In the listing below, find the line with "Toggle Reader View" and the line with "Screen dimensions: 1000x524". Repeat those two lines and all lines between them exactly.

##### Exercise data #####

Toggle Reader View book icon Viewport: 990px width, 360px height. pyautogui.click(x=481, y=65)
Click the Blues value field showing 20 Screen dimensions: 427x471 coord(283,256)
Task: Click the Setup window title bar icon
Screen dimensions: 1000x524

#####
##### Exercise data #####

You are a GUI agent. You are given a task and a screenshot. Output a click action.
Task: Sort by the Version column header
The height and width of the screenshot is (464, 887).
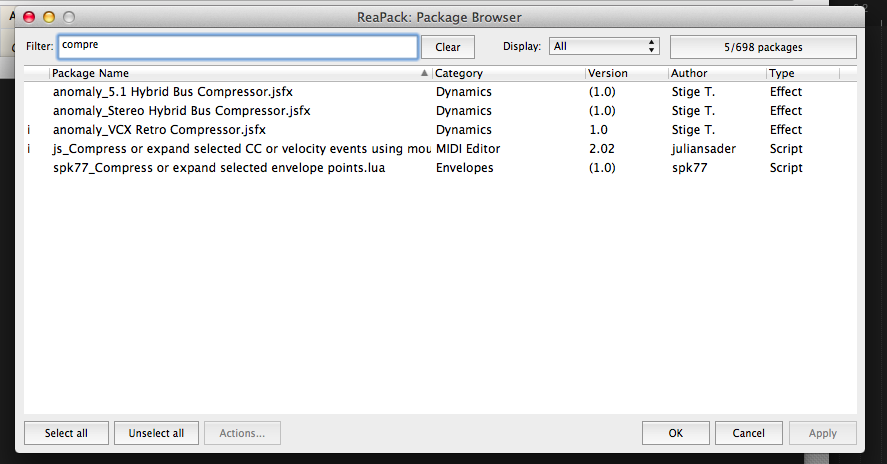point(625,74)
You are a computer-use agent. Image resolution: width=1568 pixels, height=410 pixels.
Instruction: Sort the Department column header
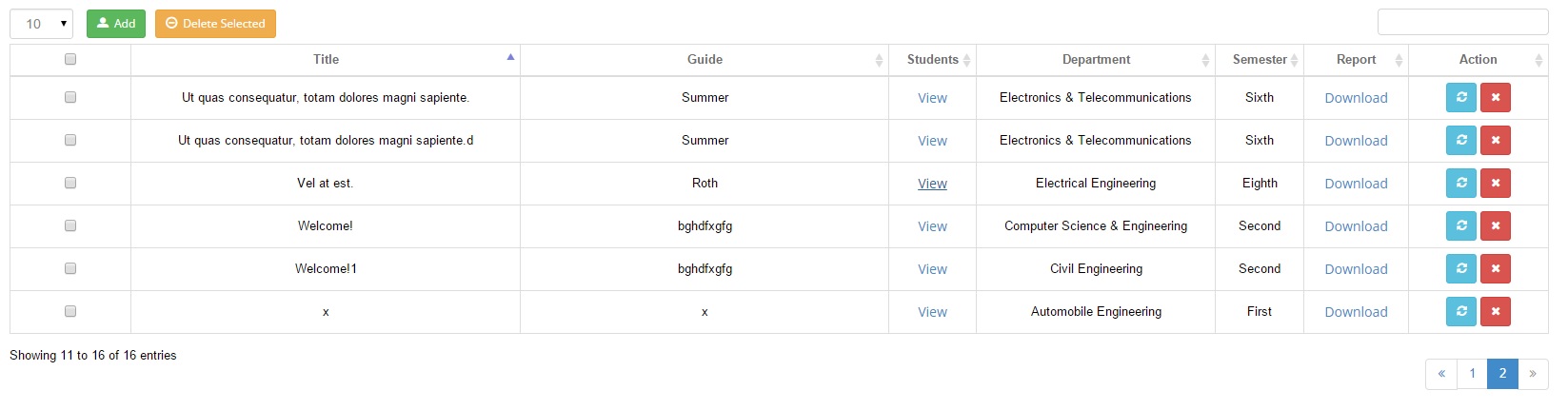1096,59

#####
##### Exercise data #####

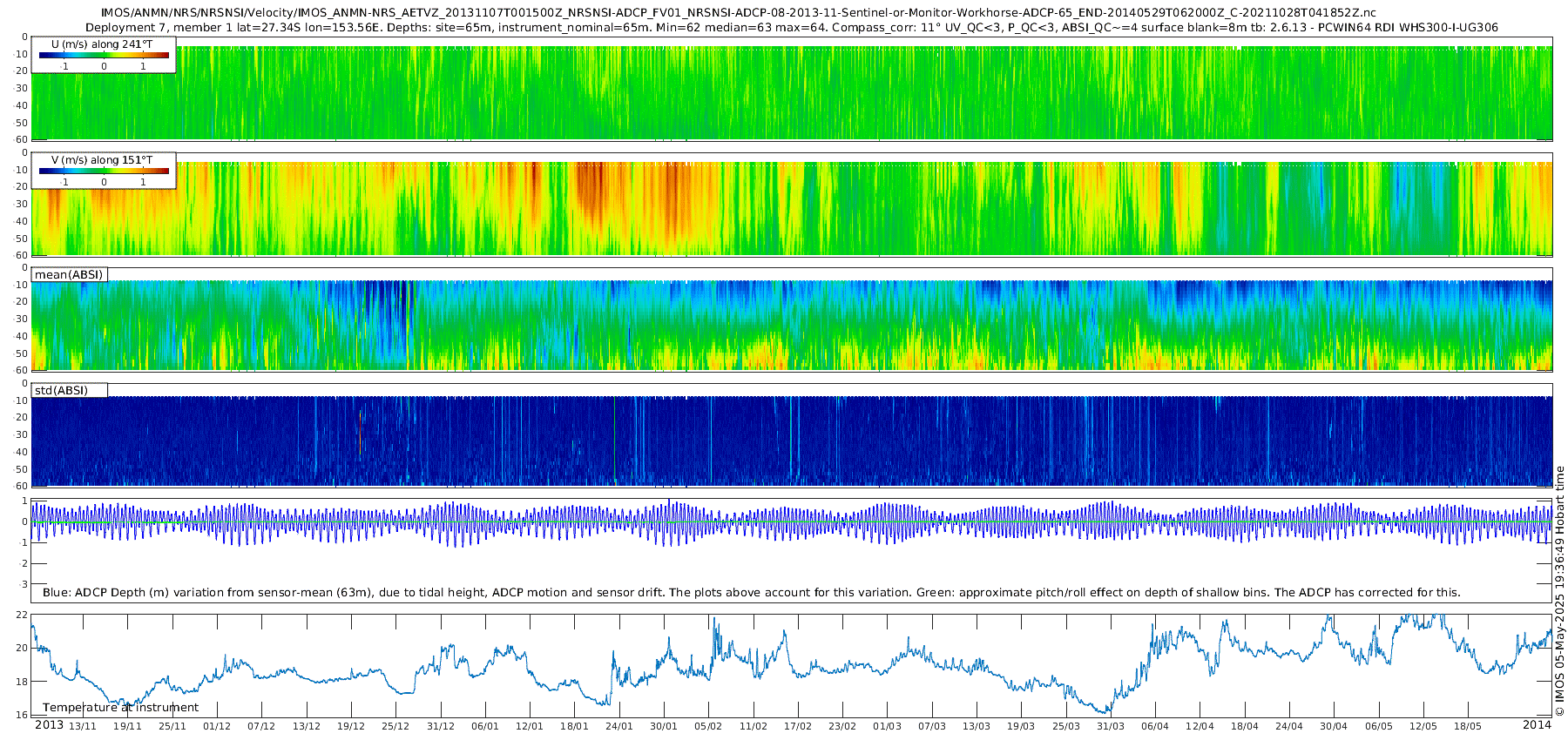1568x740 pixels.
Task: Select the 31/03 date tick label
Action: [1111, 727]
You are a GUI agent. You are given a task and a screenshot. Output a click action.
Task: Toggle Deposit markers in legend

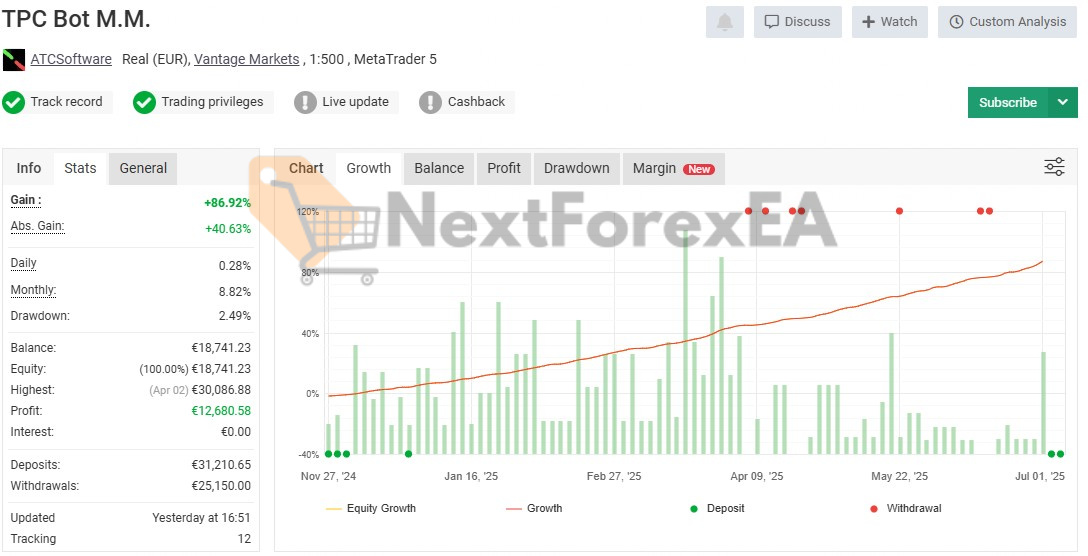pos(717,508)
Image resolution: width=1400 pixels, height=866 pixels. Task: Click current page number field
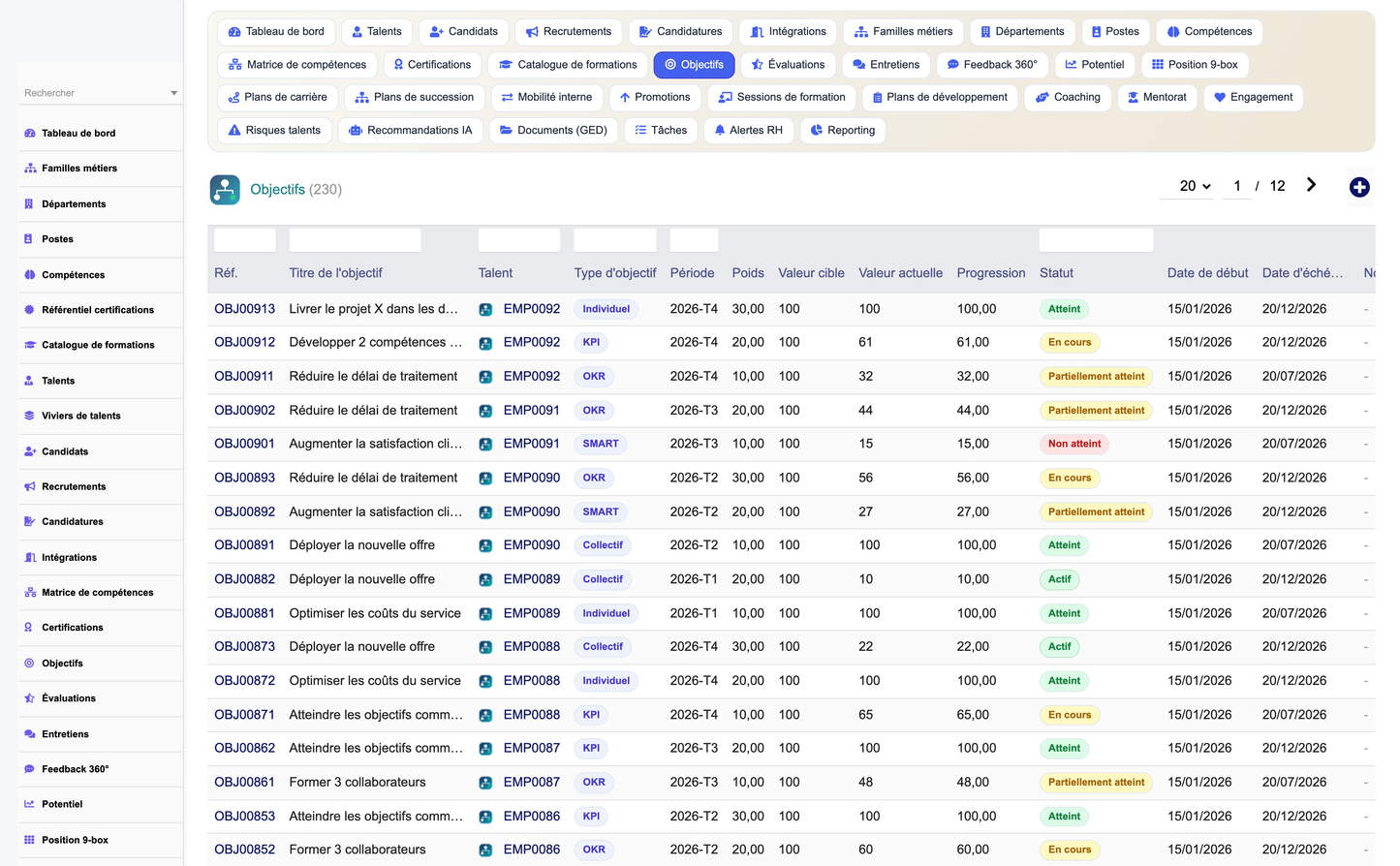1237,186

#####

## Exercise response
Toggle Reader View book icon Viewport: 990px width, 360px height. pyautogui.click(x=481, y=65)
Click the Blues value field showing 20 Screen dimensions: 427x471 coord(283,256)
Task: Click the Setup window title bar icon
Screen dimensions: 1000x524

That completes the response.